Strong became a full-time head coach when he was selected to lead the Louisville Cardinals in 2010, and the program’s decision to hire him paid immediate dividends.
Louisville went 7-6 during each of its first two years under Strong’s leadership, including a win in the Beef O’Brady’s Bowl during his first year at the helm. The Cardinals proceeded to make a leap in 2012, when they went 11-2 and defeated Florida in the Sugar Bowl.
In 2013, a 12-1 record sent Strong’s stock soaring higher, and he landed in Austin, Texas, the following year.
The Longhorns, however, failed to improve and went 16-21 during his three seasons as head coach.
|2004||Florida||0-1||Lost Peach Bowl|
|2010||Louisville||7-6||Won Beef O’Brady’s Bowl|
|2011||Louisville||7-6||Lost Belk Bowl|
|2012||Louisville||11-2||Won Sugar Bowl|
|2013||Louisville||12-1||Won Russell Athletic Bowl|
|2014||Texas||6-7||Lost Texas Bowl|
But despite shortcomings in the win column, Strong proved to be a beloved figure at Texas. That much was clear when players tweeted their support after he was let go:
— Trey Holtz (@TreyHoltz) November 26, 2016
This man gave me a shot when nobody else wanted me. Has helped me grow as a football player and a man. Don't know where I would be w/o him. pic.twitter.com/NNHfKqpx7o
— ocho (@dorianleonard3) November 26, 2016
Strong will be tasked with keeping alive the progress Willie Taggart made before he bolted for the Oregon Ducks last week.
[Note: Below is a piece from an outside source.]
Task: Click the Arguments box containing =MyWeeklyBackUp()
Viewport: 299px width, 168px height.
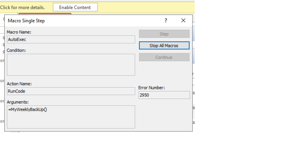Action: coord(71,117)
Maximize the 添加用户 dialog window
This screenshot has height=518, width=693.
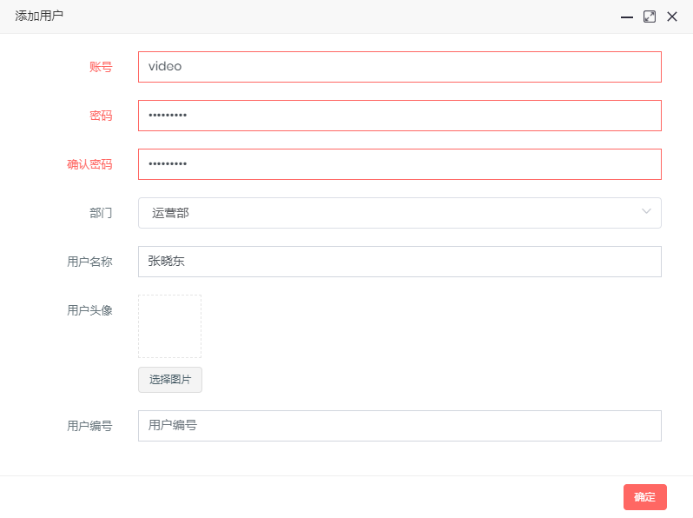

Though USF went 6-18 during Taggart’s first two years at the helm, it ascended the American Athletic Conference ranks in 2015 and 2016. After South Florida went 8-5 last season, Taggart propelled the Bulls to a program-best 10-2 record and a berth in the Birmingham Bowl this year.
Maintaining that sort of excellence through a coaching transition won’t be easy, but Strong’s success at Louisville lends credence to the idea that he can consistently compete for conference championships.
So while it will likely take some time for Strong to get acclimated to fresh surroundings as he attempts to re-establish himself, he should be in position to parlay the new opportunity into success.